As far as content goes, it’s content made by creators — not the brands themselves — that moves the needle the most. Brit Starr, senior vice president of strategy at CreatorIQ, said brands with big budgets are reaping rewards with rising engagement rates.

“Consumers became a lot more selective about the creators and brands that they align themselves with,” she said of social media’s shifting landscape. “We’re continuing to see increased investment in influencer marketing, increased attention to how to appropriately measure and understand the impact of your efforts so you can make the most informed decisions.

Data from Tribe shows that only 19 percent of beauty brands spent less than $200,000 on influencer marketing annually, with nearly half of brands expanding their influencer marketing teams. Starr added, though, that sales alone aren’t an accurate metric for measuring returns on social or influencer campaigns.

“The more creator content that is being generated about your brand, and the more creators are talking about your brand actively, the more consumers are searching for your brand online. That desirability aspect is super interesting,” Starr said. “Sales are a huge factor. You can do that directly through affiliate marketing, but also indirectly by having a bigger picture of your return on creator spend via the measurement of all of these areas.”

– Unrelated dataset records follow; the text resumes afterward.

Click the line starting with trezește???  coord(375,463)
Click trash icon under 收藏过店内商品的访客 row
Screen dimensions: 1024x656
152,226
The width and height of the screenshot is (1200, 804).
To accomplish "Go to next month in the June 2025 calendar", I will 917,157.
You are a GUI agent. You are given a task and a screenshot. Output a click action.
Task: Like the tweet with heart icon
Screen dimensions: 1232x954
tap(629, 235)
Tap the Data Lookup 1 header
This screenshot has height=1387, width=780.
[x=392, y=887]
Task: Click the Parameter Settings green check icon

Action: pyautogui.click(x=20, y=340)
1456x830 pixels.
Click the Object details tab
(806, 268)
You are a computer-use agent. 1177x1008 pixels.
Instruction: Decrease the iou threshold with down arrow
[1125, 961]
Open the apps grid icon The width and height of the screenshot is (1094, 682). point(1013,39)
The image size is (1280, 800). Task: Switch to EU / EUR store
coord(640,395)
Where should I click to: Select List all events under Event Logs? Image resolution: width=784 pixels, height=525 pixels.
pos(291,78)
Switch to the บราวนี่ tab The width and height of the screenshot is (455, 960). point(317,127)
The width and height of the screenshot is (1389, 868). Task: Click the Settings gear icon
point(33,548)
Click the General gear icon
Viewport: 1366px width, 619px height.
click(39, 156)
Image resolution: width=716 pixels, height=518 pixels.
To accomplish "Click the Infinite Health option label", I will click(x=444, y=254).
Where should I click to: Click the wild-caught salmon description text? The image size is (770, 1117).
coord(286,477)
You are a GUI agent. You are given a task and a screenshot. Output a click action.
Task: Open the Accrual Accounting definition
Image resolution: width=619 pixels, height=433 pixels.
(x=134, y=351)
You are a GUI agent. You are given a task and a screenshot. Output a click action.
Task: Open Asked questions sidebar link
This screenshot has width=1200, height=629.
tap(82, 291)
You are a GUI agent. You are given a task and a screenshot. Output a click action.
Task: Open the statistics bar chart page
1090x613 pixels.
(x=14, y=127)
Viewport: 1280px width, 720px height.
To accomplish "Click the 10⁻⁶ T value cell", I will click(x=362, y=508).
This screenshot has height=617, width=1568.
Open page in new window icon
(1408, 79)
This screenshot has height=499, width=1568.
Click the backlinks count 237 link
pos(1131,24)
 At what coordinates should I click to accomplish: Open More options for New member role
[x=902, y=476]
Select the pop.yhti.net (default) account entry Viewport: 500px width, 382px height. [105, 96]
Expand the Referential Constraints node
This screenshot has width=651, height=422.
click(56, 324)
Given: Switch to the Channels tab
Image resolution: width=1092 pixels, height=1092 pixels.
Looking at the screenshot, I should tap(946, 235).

That emphasis on creator-led content has just added to expenses for brands. “Instagram is now really heavily favoring content creators, and every brand I’ve spoken to now just feels like they’re sucking on Instagram,” Gugnani said. “When you were investing in a brand, you would want their engagement to be at least 0.5 percent. Now, if you look at the average brand in the d-to-c space, people’s engagement rates are a fraction of that.”

Alpyn Beauty takes a “full-funnel approach” to digital marketing, according to Kolb Butler. “It’s impossible to predict what’s going to hit and what’s not. Everything’s important: top, mid and bottom. When things shift, whether it’s to Meta, to TikTok or whatever is performing, it causes us to just be more focused in certain areas and optimize where we can,” she said. “But the landscape is changing day-to-day, almost minute-to-minute.”

Businesses also have to cut through the clutter on search engines, not just on social media. “Pay-per-click is still very strong, and you’re seeing great returns on assets,” Fitzpatrick said. “There are branded keywords and non-branded keywords. When you go into a retailer, all of those retailers are trying to capture brand search,” she said. “But when you’re trying to penetrate the market with non-branded keywords, there’s a million brands out there.”

Minimum order quantities across manufacturers have also risen, making it more costly for beauty start-ups to create smaller inventory runs.

“There are so many brands in the market, so many have financial backing, and they’re doing bigger production runs. That raises the bar for everybody,” Parr said. “When I first started HoliFrog, 5,000-piece runs were standard. Now, that’s up to 10,000. When you launch a brand, I imagine it’s very hard to find a lab that will do less than 10,000-piece runs per sku. That’s a big financial investment.”

“The advantage is that, assuming everything lines up and you’re doing everything right, the potential for lightning in a bottle is there,” Parr continued. “But the brands that are able to do that are few and far between.”